**The problem**
Please retype the items starting at the line containing "Mark the Speed/Torque" and ending at the line containing "Action: (489, 407)", leaving out the pictures.

**The input**
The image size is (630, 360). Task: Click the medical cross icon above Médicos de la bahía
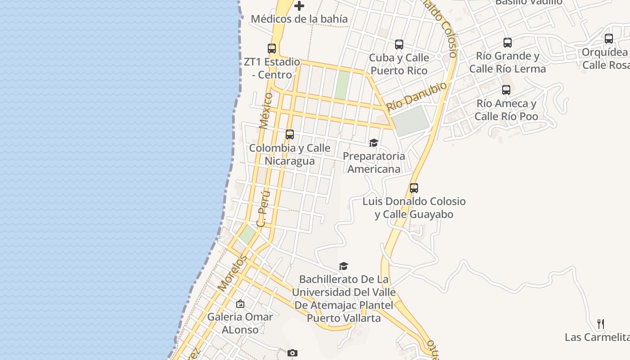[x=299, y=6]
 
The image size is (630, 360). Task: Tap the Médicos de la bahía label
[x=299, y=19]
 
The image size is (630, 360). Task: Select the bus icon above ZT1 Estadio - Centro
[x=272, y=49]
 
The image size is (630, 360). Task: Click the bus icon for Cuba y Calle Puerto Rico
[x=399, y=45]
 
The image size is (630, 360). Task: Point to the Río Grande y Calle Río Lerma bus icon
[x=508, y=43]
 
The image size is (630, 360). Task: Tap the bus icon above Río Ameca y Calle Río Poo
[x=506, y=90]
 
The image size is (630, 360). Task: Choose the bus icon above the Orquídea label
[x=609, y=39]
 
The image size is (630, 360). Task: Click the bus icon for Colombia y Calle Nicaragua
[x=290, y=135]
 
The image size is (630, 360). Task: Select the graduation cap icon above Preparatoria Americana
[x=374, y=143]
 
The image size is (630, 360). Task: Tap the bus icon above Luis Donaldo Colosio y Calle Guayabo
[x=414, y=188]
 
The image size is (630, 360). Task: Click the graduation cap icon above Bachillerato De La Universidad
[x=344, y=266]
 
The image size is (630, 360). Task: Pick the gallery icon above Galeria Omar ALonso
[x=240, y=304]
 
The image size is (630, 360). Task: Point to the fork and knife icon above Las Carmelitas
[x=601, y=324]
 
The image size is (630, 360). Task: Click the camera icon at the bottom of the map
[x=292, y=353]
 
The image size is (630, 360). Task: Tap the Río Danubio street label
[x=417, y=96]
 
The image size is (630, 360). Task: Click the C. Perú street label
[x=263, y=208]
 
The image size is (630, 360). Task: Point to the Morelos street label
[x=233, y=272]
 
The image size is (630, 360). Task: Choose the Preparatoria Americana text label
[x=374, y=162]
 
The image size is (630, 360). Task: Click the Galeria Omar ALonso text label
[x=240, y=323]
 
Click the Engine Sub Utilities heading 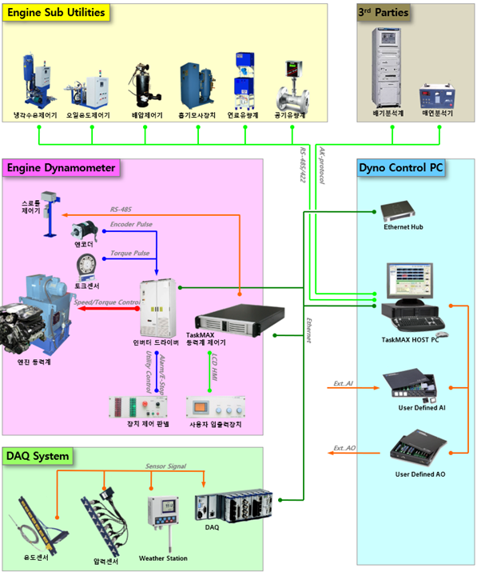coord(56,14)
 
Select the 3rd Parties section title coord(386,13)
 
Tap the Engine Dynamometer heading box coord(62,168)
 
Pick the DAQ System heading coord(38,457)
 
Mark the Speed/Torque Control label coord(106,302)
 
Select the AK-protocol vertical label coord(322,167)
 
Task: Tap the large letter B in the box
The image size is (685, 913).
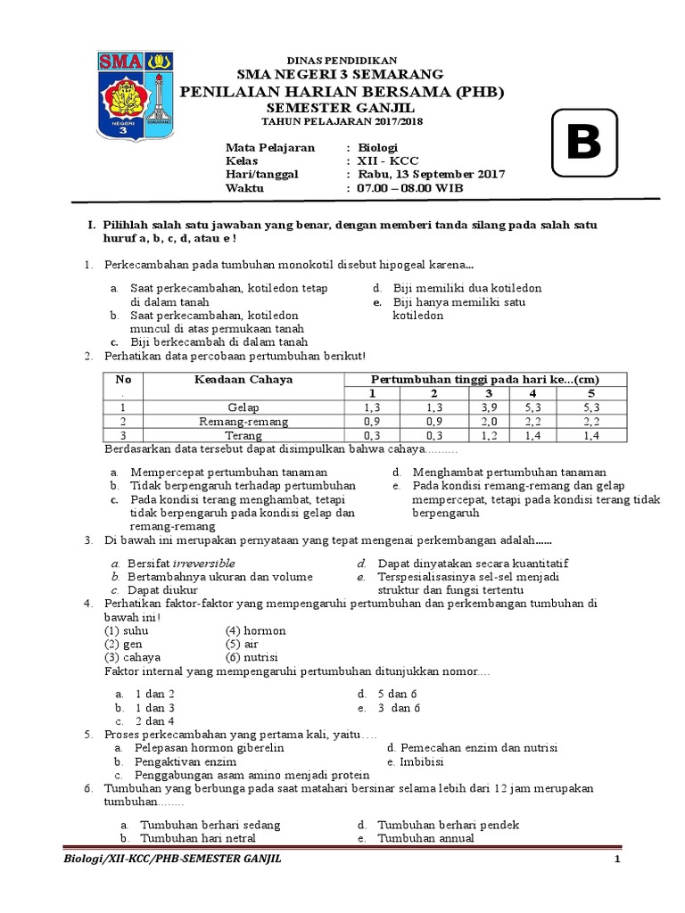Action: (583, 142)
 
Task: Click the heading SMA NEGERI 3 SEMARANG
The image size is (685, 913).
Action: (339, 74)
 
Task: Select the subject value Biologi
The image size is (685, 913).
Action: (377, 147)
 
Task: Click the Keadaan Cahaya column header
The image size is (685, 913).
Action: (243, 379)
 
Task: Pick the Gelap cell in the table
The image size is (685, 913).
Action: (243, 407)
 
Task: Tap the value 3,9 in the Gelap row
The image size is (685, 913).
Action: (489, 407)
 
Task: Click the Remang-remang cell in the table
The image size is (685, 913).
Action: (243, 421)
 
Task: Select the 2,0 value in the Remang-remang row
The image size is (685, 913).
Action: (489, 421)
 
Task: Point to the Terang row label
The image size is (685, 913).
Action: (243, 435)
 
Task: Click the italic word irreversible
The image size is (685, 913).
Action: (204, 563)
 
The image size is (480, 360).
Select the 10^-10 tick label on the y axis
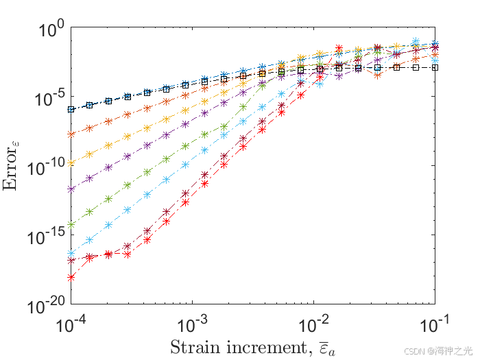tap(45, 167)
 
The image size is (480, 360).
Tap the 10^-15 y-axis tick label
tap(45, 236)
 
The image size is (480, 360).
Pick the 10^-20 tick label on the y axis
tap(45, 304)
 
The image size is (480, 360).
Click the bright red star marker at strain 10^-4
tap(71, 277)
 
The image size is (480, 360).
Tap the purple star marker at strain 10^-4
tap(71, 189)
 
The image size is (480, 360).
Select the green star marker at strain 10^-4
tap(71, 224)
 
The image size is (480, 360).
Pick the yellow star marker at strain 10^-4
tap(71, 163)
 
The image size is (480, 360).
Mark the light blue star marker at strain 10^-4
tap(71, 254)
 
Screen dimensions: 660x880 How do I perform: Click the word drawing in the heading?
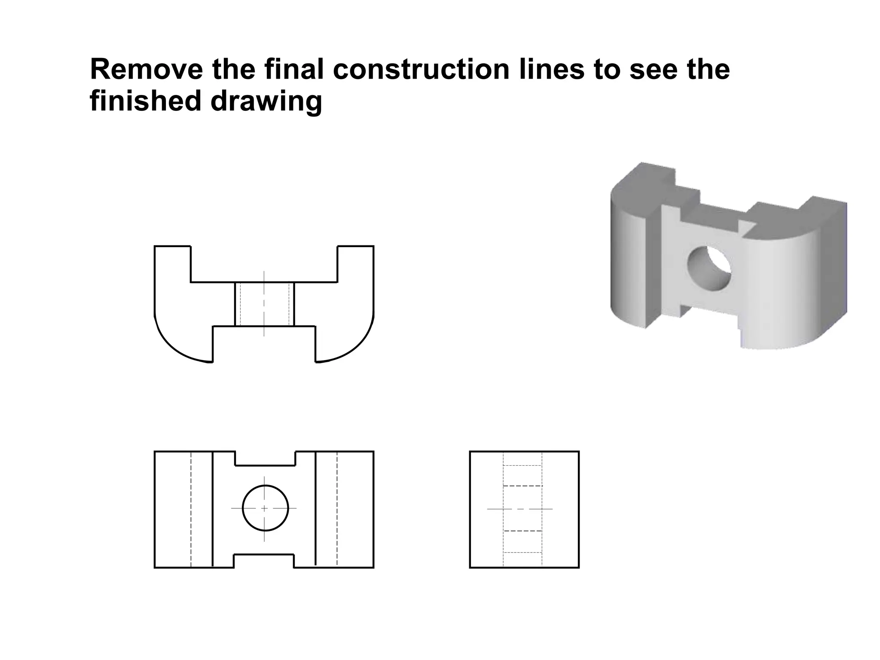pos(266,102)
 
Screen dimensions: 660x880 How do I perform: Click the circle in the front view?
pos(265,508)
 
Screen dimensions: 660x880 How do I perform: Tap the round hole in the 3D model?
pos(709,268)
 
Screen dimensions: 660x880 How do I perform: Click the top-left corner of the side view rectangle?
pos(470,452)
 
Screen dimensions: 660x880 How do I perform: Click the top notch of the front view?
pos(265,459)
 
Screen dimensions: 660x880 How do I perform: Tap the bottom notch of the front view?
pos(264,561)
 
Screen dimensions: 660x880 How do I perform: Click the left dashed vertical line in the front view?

**Task solution**
Mark the Speed/Torque Control label coord(106,302)
 
Select the AK-protocol vertical label coord(322,167)
 
Task: Tap the large letter B in the box
The image size is (685, 913).
Action: (583, 142)
 
Task: Click the heading SMA NEGERI 3 SEMARANG
The image size is (685, 913).
Action: (339, 74)
 
Task: Select the subject value Biologi
The image size is (685, 913).
Action: (377, 147)
 
Task: Click the Keadaan Cahaya column header
The image size is (685, 913).
Action: (243, 379)
 
Task: Pick the Gelap cell in the table
The image size is (685, 913).
Action: (243, 407)
 
Task: Tap the value 3,9 in the Gelap row
The image size is (685, 913).
Action: (489, 407)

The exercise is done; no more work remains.